Although Peploe was a successful student, winning a silver medal at the Académie Colarossi, his exposure to Parisian society and wider European art was to prove a source of enduring inspiration and education. It was in Paris that he first saw the work of Frans Hals and Manet, both of whose fluid handling of paint was to prove influential on his work throughout his career. Fergusson later recalled how, ‘Peploe and I had both been to Paris where we were both impressed with the Impressionists whose works we saw in the Salle Caillebotte in the Luxembourg and Durand-Ruel's gallery. Manet and Monet were the painters who fixed our direction - in Peploe's case Manet especially’ (J.D. Fergusson, quoted in ibid, p. 149).
Partly following Fergusson’s example, in 1910 Peploe moved to Paris, the unrivalled artistic centre of the world, where he lived for two years. This proved to be a revelatory experience for the artist, ushering in a period of intensive experimentation that would transform his painterly style and shape his artistic imagination for decades to come. Immersing himself in some of the most cutting edge movements of the French avant-garde of the late nineteenth and early twentieth centuries, from the expressive brushwork of Vincent van Gogh, to the colour theories of the Fauves and the revolutionary cubist aesthetic of Pablo Picasso and Georges Braque, Peploe turned away from the sombre still lifes which had dominated his formative years, and instead began to embrace a more colourful palette and constructed approach to form in his work.

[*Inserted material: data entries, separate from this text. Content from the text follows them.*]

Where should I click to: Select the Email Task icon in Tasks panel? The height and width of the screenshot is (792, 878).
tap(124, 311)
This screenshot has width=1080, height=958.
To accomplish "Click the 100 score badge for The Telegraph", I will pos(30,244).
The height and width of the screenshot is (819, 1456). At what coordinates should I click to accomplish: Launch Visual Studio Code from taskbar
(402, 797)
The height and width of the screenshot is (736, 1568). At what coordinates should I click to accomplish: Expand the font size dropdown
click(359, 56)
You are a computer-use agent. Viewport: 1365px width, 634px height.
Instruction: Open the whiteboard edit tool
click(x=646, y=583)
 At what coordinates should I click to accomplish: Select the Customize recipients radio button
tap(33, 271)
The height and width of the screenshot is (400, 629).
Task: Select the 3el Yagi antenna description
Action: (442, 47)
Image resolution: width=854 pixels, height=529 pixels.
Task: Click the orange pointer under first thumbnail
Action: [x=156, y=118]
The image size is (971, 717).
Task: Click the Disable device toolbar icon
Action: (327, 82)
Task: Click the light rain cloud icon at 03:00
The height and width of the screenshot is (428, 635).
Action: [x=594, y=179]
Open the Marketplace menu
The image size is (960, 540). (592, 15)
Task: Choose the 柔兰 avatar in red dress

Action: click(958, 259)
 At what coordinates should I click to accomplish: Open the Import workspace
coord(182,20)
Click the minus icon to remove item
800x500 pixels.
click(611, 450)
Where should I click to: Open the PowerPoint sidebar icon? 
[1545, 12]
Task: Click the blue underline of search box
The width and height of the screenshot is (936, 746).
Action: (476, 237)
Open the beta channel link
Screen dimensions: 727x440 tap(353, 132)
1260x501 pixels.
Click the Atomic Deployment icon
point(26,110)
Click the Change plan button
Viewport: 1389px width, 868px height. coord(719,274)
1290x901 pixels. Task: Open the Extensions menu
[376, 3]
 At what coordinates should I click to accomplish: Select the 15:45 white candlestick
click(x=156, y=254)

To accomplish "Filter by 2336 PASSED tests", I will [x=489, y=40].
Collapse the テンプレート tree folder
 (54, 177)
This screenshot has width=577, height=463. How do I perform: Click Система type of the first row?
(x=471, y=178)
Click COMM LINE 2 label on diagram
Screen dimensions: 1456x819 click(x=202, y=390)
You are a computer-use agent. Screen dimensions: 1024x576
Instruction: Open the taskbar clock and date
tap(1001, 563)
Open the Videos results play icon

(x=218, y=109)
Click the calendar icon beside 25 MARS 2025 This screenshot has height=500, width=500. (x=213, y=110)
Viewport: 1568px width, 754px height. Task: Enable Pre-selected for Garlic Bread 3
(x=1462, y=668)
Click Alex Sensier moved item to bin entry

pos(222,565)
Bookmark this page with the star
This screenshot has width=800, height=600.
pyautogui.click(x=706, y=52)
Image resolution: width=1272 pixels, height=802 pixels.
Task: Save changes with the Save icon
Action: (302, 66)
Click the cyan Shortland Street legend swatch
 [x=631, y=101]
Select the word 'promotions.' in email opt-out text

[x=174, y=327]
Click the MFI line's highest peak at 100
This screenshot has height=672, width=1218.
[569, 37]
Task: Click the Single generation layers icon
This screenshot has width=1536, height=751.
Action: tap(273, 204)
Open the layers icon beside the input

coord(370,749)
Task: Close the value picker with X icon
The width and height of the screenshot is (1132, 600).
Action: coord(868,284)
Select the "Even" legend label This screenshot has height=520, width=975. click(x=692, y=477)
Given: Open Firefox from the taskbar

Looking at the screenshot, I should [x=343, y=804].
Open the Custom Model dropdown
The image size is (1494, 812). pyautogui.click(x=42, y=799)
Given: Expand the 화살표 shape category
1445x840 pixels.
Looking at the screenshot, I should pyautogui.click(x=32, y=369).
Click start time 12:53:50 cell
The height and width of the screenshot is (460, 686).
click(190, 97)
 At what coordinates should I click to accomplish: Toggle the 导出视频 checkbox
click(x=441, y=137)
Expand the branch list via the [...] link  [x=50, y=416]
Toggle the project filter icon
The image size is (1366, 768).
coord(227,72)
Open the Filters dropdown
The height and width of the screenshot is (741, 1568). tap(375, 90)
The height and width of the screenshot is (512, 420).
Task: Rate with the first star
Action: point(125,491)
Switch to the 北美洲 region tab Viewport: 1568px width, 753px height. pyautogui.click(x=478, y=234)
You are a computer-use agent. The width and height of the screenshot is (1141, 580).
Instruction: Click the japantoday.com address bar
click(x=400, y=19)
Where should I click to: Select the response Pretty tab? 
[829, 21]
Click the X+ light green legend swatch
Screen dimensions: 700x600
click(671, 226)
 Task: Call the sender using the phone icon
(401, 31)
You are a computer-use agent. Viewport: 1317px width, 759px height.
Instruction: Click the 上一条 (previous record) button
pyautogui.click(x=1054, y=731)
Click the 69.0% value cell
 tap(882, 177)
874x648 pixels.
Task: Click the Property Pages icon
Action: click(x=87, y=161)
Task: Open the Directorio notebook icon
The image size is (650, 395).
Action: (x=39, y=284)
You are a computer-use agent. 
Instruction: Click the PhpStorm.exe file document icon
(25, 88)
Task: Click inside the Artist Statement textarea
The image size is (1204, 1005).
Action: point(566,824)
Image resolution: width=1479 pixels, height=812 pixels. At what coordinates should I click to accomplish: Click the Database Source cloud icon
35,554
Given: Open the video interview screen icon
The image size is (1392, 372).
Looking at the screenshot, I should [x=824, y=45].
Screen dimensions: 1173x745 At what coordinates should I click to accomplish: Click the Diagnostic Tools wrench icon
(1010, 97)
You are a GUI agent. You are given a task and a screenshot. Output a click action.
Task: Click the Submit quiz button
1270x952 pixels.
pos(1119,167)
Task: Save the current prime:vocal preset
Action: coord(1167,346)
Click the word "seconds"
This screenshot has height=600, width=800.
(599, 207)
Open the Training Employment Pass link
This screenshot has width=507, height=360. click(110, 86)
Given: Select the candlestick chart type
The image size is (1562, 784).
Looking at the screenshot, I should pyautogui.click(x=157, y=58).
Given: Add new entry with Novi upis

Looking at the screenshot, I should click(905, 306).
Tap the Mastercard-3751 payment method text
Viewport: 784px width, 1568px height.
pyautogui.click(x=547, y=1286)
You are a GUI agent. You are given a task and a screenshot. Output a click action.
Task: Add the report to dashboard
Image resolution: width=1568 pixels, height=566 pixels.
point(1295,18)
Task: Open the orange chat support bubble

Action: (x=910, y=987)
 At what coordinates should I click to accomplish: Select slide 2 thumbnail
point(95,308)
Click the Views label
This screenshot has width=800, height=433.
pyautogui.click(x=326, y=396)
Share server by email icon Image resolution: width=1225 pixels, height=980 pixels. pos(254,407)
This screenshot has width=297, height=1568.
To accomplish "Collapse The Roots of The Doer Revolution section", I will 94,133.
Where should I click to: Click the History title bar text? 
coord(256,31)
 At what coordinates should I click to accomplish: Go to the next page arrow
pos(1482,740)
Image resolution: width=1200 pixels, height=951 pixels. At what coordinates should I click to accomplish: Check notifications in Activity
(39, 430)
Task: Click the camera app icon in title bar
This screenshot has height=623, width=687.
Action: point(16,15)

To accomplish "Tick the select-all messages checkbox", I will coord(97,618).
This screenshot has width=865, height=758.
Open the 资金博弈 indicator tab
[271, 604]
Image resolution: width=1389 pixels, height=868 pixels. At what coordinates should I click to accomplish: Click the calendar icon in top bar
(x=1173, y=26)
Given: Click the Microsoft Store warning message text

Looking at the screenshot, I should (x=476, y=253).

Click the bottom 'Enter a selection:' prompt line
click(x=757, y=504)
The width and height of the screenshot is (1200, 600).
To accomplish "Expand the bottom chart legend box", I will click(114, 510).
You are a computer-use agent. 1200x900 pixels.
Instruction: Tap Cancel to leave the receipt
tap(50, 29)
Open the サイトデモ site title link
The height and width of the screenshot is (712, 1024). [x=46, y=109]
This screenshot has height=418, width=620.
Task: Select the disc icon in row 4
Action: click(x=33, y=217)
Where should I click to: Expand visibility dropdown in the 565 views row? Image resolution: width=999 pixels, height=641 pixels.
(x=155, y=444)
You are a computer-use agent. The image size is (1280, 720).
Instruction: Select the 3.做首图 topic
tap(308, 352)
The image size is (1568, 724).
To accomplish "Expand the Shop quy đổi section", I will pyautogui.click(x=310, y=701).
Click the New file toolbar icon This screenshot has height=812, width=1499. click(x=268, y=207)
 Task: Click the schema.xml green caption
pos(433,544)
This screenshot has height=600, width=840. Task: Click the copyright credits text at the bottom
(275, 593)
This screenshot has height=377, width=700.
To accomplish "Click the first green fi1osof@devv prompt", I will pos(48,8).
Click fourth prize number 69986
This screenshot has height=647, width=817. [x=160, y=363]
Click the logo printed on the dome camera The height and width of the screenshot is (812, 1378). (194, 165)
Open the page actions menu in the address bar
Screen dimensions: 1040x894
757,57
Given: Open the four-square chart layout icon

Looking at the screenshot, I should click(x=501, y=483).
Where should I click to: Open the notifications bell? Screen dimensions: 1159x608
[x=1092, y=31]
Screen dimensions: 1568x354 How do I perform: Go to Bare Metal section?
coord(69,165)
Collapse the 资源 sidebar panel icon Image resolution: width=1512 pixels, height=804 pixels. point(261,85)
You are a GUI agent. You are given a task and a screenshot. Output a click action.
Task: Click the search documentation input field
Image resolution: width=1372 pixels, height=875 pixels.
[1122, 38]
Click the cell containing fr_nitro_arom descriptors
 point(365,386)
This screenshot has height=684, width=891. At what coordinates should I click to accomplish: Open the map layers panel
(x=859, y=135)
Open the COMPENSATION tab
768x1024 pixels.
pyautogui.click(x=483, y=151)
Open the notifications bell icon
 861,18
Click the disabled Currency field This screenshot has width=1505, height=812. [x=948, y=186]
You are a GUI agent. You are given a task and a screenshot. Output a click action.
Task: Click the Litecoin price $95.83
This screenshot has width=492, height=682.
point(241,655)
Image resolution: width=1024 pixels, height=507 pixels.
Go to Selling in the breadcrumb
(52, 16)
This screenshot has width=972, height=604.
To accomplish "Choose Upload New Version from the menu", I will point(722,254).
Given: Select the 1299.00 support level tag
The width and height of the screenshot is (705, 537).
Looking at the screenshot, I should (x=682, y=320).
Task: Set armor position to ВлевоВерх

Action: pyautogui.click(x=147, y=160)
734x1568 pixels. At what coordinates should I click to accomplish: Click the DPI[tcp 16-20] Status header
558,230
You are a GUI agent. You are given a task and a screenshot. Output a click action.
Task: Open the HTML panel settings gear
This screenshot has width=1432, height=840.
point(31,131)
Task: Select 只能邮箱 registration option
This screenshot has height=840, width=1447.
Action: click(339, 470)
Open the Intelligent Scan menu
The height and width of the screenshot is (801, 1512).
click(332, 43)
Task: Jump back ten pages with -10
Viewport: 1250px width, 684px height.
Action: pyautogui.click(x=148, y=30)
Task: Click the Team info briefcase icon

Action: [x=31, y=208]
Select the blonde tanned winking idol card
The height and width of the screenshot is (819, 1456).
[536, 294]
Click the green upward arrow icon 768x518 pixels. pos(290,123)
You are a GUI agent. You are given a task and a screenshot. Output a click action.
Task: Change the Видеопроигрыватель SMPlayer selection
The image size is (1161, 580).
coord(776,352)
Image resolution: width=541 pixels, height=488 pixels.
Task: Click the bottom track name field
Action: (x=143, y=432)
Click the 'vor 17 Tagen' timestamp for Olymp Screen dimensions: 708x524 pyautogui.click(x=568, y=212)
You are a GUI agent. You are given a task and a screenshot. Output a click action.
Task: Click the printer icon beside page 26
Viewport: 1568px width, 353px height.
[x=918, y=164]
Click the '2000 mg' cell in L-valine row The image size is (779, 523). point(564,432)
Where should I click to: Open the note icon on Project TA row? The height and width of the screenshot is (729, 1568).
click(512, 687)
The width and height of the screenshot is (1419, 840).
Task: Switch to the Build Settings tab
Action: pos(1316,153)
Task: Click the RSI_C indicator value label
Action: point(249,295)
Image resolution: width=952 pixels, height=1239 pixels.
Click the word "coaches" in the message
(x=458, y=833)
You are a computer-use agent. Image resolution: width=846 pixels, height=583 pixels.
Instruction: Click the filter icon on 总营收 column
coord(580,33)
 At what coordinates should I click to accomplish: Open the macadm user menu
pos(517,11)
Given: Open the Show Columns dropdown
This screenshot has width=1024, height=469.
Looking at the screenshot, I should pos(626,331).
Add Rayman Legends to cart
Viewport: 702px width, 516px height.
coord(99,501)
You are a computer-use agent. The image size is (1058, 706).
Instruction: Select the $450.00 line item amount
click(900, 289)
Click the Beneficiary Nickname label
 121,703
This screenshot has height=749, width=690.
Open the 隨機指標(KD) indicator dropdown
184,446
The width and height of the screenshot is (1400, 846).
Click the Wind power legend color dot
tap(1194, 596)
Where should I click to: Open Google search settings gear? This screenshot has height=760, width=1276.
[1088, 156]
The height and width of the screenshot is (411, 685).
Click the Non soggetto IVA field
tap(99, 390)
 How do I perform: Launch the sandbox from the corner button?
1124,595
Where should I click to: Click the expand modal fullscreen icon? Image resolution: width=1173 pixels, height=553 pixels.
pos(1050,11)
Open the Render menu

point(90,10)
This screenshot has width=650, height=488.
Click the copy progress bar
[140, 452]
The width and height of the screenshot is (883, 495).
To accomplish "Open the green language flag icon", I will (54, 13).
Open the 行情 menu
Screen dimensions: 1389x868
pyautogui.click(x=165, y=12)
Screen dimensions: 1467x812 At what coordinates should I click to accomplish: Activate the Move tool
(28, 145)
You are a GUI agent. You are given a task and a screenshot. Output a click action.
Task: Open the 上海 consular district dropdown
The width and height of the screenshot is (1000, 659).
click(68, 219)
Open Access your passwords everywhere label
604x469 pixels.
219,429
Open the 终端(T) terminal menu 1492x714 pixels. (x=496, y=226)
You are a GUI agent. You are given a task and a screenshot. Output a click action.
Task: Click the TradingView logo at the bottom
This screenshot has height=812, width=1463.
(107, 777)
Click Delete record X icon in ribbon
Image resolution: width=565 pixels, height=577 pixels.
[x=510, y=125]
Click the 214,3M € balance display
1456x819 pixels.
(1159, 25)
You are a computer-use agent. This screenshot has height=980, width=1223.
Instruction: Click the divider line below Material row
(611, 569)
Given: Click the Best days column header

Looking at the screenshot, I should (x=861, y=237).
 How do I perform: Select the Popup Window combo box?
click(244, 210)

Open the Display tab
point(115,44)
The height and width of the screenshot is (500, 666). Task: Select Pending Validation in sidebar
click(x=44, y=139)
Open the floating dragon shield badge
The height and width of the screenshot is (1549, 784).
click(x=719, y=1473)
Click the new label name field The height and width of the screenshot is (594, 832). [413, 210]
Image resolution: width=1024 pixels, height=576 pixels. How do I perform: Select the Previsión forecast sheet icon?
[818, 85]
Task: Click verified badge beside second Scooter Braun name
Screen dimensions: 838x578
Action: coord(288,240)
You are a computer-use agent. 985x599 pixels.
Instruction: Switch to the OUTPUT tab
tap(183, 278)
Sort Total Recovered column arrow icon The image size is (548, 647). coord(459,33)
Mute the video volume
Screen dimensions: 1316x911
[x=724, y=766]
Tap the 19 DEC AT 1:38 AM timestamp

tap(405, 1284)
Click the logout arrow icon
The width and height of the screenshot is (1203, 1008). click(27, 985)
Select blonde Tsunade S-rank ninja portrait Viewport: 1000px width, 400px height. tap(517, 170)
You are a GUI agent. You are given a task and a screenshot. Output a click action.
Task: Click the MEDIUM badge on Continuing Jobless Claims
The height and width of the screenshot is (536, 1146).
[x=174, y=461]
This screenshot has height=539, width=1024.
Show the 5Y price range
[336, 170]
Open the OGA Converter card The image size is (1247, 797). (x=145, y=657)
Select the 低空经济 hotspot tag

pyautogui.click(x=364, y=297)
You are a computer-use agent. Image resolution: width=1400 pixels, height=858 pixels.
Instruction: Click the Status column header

This revelatory change in the artist’s work can be seen to striking effect in Boats in Port, circa 1910-12. Believed to be either Cassis or Royan, Peploe’s painting successfully captures the energy and the activity of his bustling Mediterranean port. Delineated by saturated bold swathes of colour, with bright reds and oranges, set against vivid blues, with visceral sweeping brushstrokes, which he has used sparingly, to reveal areas of primed board, the influence of Matisse, Derain and the Fauve artists is clear to see here. The expressionistic nature of his loose and rapid brushstrokes, paired with the brilliance of his palette highlight Peploe's mastery of tone and the strength of his draughtsmanship.